Collected data:
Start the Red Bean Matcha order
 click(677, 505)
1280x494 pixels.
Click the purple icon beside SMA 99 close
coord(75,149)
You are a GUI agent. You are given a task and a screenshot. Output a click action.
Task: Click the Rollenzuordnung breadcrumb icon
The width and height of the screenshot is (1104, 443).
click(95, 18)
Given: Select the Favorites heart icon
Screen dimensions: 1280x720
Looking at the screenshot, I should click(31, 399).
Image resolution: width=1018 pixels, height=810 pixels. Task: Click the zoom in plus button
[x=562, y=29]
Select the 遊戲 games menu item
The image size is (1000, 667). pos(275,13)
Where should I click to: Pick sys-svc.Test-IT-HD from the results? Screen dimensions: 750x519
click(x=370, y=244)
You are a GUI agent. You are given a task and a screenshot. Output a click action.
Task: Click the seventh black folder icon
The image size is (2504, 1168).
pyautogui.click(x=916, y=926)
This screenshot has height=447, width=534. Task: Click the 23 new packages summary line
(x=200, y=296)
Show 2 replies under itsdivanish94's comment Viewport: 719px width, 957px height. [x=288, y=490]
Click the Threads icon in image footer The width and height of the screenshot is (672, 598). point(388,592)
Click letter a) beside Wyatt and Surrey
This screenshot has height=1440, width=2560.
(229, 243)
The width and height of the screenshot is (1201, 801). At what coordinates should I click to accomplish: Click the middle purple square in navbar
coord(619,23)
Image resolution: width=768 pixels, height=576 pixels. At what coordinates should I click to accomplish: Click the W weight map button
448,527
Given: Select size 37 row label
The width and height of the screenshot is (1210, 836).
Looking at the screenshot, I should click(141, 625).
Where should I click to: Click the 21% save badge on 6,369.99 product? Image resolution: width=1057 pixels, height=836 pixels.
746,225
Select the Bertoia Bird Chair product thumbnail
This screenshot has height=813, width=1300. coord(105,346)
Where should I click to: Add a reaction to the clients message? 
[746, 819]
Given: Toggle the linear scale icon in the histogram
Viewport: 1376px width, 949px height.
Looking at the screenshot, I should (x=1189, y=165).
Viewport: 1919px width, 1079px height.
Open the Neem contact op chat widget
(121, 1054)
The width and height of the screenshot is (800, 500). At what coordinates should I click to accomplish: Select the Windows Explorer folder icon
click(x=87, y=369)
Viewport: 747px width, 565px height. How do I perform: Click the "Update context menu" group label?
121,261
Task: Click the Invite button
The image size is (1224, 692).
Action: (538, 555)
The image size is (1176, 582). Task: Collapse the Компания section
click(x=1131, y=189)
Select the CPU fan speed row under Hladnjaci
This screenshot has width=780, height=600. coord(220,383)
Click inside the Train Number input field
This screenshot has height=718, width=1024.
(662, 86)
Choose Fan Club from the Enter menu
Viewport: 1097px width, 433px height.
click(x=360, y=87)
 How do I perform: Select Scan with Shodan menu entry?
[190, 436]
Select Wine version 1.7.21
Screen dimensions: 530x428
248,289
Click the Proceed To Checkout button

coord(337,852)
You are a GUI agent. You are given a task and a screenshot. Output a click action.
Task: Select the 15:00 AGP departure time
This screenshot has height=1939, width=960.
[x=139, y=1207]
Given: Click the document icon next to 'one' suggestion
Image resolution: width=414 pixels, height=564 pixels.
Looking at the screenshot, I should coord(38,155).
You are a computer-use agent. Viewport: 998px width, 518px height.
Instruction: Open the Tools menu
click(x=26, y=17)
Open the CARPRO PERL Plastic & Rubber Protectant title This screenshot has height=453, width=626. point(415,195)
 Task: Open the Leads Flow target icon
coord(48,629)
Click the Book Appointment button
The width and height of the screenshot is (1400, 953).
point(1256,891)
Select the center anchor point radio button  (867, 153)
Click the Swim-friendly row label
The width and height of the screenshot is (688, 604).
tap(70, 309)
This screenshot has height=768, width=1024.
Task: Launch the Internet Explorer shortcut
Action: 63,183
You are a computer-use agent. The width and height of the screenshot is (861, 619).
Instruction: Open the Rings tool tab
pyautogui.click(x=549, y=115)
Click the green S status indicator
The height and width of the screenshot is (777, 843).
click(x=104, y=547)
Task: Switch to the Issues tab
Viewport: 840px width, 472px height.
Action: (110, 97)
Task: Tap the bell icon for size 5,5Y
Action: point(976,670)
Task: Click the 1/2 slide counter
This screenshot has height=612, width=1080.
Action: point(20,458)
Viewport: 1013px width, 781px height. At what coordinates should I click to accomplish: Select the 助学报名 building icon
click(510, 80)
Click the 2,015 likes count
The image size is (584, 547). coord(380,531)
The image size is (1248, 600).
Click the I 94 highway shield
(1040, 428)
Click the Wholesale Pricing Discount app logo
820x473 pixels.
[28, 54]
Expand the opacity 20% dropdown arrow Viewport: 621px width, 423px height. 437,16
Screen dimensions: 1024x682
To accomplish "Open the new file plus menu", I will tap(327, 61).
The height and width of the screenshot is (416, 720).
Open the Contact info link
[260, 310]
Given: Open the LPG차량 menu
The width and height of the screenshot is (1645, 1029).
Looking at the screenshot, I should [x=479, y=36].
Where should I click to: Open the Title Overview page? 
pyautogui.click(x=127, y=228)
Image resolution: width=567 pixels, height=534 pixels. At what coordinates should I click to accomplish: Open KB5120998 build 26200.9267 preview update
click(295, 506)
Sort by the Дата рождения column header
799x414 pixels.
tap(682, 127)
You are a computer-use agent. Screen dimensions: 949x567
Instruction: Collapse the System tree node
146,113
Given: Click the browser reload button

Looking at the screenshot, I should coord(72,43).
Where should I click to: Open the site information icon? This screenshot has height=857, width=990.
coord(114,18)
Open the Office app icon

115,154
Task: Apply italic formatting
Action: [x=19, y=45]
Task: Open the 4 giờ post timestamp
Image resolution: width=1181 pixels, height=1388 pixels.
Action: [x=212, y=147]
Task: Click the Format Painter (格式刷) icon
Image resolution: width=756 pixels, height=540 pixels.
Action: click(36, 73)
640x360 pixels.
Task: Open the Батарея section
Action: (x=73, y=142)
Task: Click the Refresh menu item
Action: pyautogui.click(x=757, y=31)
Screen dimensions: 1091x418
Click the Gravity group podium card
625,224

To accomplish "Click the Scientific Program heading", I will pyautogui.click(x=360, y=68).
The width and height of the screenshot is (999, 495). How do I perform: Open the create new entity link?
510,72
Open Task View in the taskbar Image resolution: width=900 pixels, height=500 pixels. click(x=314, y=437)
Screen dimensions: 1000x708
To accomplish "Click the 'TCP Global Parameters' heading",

*Exercise goal*
Find the word "heading" in the entries and show each line where it is found.

*Expected output*
To accomplish "Click the Scientific Program heading", I will pyautogui.click(x=360, y=68).
To accomplish "Click the 'TCP Global Parameters' heading",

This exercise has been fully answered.